→ The exercise
Return the lines below word for word, without changing anything.

→ Given information
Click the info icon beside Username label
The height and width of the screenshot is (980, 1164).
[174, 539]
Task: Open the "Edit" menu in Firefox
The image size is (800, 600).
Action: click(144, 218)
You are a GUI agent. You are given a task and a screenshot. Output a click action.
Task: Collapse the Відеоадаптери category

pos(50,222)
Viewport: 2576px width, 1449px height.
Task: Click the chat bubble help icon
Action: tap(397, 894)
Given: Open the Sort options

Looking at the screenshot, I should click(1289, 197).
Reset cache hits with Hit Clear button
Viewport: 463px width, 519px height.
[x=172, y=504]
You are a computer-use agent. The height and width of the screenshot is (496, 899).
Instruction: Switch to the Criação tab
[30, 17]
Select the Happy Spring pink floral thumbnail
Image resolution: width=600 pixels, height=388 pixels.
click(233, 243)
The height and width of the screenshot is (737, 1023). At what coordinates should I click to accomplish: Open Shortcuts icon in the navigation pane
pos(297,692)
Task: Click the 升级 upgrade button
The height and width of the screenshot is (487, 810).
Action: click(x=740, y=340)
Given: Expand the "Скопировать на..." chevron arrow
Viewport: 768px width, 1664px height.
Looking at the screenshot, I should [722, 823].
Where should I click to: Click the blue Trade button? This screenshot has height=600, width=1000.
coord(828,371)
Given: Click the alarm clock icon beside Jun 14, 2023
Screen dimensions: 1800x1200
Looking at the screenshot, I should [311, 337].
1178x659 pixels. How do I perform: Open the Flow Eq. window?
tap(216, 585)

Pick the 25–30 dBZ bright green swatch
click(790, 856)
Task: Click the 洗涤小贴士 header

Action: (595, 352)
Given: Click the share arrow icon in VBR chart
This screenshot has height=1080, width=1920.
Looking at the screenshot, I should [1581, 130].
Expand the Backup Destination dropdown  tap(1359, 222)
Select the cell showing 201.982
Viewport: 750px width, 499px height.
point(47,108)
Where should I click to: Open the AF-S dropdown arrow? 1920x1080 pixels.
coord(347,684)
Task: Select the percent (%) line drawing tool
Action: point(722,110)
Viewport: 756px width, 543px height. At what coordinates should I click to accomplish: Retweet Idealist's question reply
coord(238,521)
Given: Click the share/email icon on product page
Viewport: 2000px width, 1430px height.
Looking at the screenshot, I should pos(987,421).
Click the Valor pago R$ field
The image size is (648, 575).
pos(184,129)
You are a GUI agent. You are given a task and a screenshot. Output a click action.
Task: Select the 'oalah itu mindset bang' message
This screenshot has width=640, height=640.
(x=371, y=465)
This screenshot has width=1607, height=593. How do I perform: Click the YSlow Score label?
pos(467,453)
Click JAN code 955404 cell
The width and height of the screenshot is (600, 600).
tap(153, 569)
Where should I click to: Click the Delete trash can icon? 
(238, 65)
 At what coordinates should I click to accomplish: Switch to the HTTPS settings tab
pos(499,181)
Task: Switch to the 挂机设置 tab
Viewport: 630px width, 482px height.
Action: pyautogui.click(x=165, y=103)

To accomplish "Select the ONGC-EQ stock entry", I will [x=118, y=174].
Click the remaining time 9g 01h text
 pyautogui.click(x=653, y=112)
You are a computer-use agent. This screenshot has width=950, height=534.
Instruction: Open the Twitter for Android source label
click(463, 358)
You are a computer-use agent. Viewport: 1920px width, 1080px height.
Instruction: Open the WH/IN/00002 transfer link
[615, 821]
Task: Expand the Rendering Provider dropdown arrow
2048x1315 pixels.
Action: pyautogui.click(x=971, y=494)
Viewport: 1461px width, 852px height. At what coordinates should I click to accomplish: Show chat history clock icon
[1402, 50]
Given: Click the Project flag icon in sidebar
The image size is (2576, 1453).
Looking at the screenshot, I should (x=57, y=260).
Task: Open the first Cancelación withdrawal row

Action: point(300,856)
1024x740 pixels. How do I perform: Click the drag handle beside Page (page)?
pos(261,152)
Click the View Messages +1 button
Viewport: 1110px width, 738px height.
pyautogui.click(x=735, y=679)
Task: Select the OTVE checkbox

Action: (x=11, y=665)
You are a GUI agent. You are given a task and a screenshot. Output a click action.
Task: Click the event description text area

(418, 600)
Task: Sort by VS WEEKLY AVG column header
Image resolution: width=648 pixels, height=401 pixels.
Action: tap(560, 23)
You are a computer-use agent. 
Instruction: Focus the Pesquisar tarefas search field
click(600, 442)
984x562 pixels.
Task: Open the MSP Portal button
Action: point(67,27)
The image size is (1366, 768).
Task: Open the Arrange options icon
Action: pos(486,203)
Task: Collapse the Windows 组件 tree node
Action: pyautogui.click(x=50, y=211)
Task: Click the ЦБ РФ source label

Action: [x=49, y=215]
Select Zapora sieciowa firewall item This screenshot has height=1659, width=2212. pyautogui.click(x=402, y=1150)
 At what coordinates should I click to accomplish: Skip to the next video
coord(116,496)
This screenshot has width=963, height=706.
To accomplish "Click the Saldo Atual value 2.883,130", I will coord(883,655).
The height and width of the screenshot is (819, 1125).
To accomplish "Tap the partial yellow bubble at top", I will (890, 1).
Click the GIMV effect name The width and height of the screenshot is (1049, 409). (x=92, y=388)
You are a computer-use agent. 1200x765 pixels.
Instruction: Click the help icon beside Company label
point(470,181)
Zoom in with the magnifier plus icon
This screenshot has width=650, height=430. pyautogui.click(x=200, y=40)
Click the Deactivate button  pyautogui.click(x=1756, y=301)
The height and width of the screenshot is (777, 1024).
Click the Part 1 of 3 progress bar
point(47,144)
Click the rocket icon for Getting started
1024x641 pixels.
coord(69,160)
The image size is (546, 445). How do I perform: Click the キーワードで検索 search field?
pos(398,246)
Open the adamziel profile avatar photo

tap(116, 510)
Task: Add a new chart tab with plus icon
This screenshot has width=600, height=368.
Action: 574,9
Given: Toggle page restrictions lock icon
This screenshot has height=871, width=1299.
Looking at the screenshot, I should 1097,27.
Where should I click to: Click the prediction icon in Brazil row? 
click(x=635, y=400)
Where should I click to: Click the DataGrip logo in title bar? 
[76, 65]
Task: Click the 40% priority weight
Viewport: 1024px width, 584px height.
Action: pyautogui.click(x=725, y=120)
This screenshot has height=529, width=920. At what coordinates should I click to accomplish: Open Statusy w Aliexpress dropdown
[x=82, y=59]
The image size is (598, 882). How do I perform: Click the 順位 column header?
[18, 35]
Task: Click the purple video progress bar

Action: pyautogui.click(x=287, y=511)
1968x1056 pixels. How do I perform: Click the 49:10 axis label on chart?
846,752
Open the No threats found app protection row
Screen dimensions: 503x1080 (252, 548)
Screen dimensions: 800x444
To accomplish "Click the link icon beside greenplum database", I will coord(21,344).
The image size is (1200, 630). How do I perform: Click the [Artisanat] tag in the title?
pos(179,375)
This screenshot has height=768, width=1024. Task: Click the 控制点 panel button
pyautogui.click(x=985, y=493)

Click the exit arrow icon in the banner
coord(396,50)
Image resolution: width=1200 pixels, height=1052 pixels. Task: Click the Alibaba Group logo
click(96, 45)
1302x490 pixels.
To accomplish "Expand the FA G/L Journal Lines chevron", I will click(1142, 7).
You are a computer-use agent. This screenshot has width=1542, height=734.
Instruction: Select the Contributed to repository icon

→ Result for this task
Click the info icon beside Username label
The height and width of the screenshot is (980, 1164).
[174, 539]
Task: Open the "Edit" menu in Firefox
The image size is (800, 600).
Action: click(144, 218)
You are a GUI agent. You are given a task and a screenshot. Output a click action.
Task: Collapse the Відеоадаптери category

pos(50,222)
Viewport: 2576px width, 1449px height.
Task: Click the chat bubble help icon
Action: tap(397, 894)
Given: Open the Sort options

Looking at the screenshot, I should click(1289, 197).
Reset cache hits with Hit Clear button
Viewport: 463px width, 519px height.
[x=172, y=504]
You are a computer-use agent. The height and width of the screenshot is (496, 899).
Instruction: Switch to the Criação tab
[30, 17]
Select the Happy Spring pink floral thumbnail
Image resolution: width=600 pixels, height=388 pixels.
click(233, 243)
The height and width of the screenshot is (737, 1023). At what coordinates should I click to accomplish: Open Shortcuts icon in the navigation pane
pos(297,692)
Task: Click the 升级 upgrade button
The height and width of the screenshot is (487, 810).
Action: click(x=740, y=340)
Given: Expand the "Скопировать на..." chevron arrow
Viewport: 768px width, 1664px height.
Looking at the screenshot, I should [722, 823].
Where should I click to: Click the blue Trade button? This screenshot has height=600, width=1000.
coord(828,371)
Given: Click the alarm clock icon beside Jun 14, 2023
Screen dimensions: 1800x1200
Looking at the screenshot, I should [311, 337].
1178x659 pixels. How do I perform: Open the Flow Eq. window?
tap(216, 585)

Pick the 25–30 dBZ bright green swatch
click(790, 856)
Task: Click the 洗涤小贴士 header

Action: (595, 352)
Given: Click the share arrow icon in VBR chart
This screenshot has height=1080, width=1920.
Looking at the screenshot, I should [1581, 130].
Expand the Backup Destination dropdown  tap(1359, 222)
Select the cell showing 201.982
Viewport: 750px width, 499px height.
point(47,108)
Where should I click to: Open the AF-S dropdown arrow? 1920x1080 pixels.
coord(347,684)
Task: Select the percent (%) line drawing tool
Action: point(722,110)
Viewport: 756px width, 543px height. At what coordinates should I click to accomplish: Retweet Idealist's question reply
coord(238,521)
Given: Click the share/email icon on product page
Viewport: 2000px width, 1430px height.
Looking at the screenshot, I should pos(987,421).
Click the Valor pago R$ field
The image size is (648, 575).
pos(184,129)
You are a GUI agent. You are given a task and a screenshot. Output a click action.
Task: Select the 'oalah itu mindset bang' message
This screenshot has width=640, height=640.
(x=371, y=465)
This screenshot has width=1607, height=593. How do I perform: Click the YSlow Score label?
pos(467,453)
Click JAN code 955404 cell
The width and height of the screenshot is (600, 600).
tap(153, 569)
Where should I click to: Click the Delete trash can icon? 
(238, 65)
 At what coordinates should I click to accomplish: Switch to the HTTPS settings tab
pos(499,181)
Task: Switch to the 挂机设置 tab
Viewport: 630px width, 482px height.
Action: pyautogui.click(x=165, y=103)

To accomplish "Select the ONGC-EQ stock entry", I will [x=118, y=174].
Click the remaining time 9g 01h text
 pyautogui.click(x=653, y=112)
You are a computer-use agent. This screenshot has width=950, height=534.
Instruction: Open the Twitter for Android source label
click(463, 358)
You are a computer-use agent. Viewport: 1920px width, 1080px height.
Instruction: Open the WH/IN/00002 transfer link
[615, 821]
Task: Expand the Rendering Provider dropdown arrow
2048x1315 pixels.
Action: pyautogui.click(x=971, y=494)
Viewport: 1461px width, 852px height. At what coordinates should I click to accomplish: Show chat history clock icon
[1402, 50]
Given: Click the Project flag icon in sidebar
The image size is (2576, 1453).
Looking at the screenshot, I should (x=57, y=260).
Task: Open the first Cancelación withdrawal row

Action: point(300,856)
1024x740 pixels. How do I perform: Click the drag handle beside Page (page)?
pos(261,152)
Click the View Messages +1 button
Viewport: 1110px width, 738px height.
pyautogui.click(x=735, y=679)
Task: Select the OTVE checkbox

Action: (x=11, y=665)
You are a GUI agent. You are given a task and a screenshot. Output a click action.
Task: Click the event description text area

(418, 600)
Task: Sort by VS WEEKLY AVG column header
Image resolution: width=648 pixels, height=401 pixels.
Action: tap(560, 23)
You are a computer-use agent. 
Instruction: Focus the Pesquisar tarefas search field
click(600, 442)
984x562 pixels.
Task: Open the MSP Portal button
Action: point(67,27)
The image size is (1366, 768).
Task: Open the Arrange options icon
Action: pos(486,203)
Task: Collapse the Windows 组件 tree node
Action: pyautogui.click(x=50, y=211)
Task: Click the ЦБ РФ source label

Action: [x=49, y=215]
Select Zapora sieciowa firewall item This screenshot has height=1659, width=2212. pyautogui.click(x=402, y=1150)
 At what coordinates should I click to accomplish: Skip to the next video
coord(116,496)
This screenshot has width=963, height=706.
To accomplish "Click the Saldo Atual value 2.883,130", I will coord(883,655).
The height and width of the screenshot is (819, 1125).
To accomplish "Tap the partial yellow bubble at top", I will (890, 1).
Click the GIMV effect name The width and height of the screenshot is (1049, 409). (x=92, y=388)
You are a computer-use agent. 1200x765 pixels.
Instruction: Click the help icon beside Company label
point(470,181)
Zoom in with the magnifier plus icon
This screenshot has width=650, height=430. pyautogui.click(x=200, y=40)
Click the Deactivate button  pyautogui.click(x=1756, y=301)
The height and width of the screenshot is (777, 1024).
Click the Part 1 of 3 progress bar
point(47,144)
Click the rocket icon for Getting started
1024x641 pixels.
coord(69,160)
The image size is (546, 445). How do I perform: Click the キーワードで検索 search field?
pos(398,246)
Open the adamziel profile avatar photo

tap(116, 510)
Task: Add a new chart tab with plus icon
This screenshot has width=600, height=368.
Action: 574,9
Given: Toggle page restrictions lock icon
This screenshot has height=871, width=1299.
Looking at the screenshot, I should 1097,27.
Where should I click to: Click the prediction icon in Brazil row? 
click(x=635, y=400)
Where should I click to: Click the DataGrip logo in title bar? 
[76, 65]
Task: Click the 40% priority weight
Viewport: 1024px width, 584px height.
Action: pyautogui.click(x=725, y=120)
This screenshot has height=529, width=920. At what coordinates should I click to accomplish: Open Statusy w Aliexpress dropdown
[x=82, y=59]
The image size is (598, 882). How do I perform: Click the 順位 column header?
[18, 35]
Task: Click the purple video progress bar

Action: pyautogui.click(x=287, y=511)
1968x1056 pixels. How do I perform: Click the 49:10 axis label on chart?
846,752
Open the No threats found app protection row
Screen dimensions: 503x1080 (252, 548)
Screen dimensions: 800x444
To accomplish "Click the link icon beside greenplum database", I will coord(21,344).
The image size is (1200, 630). How do I perform: Click the [Artisanat] tag in the title?
pos(179,375)
This screenshot has height=768, width=1024. Task: Click the 控制点 panel button
pyautogui.click(x=985, y=493)

Click the exit arrow icon in the banner
coord(396,50)
Image resolution: width=1200 pixels, height=1052 pixels. Task: Click the Alibaba Group logo
click(96, 45)
1302x490 pixels.
To accomplish "Expand the FA G/L Journal Lines chevron", I will click(1142, 7).
You are a computer-use agent. This screenshot has width=1542, height=734.
Instruction: Select the Contributed to repository icon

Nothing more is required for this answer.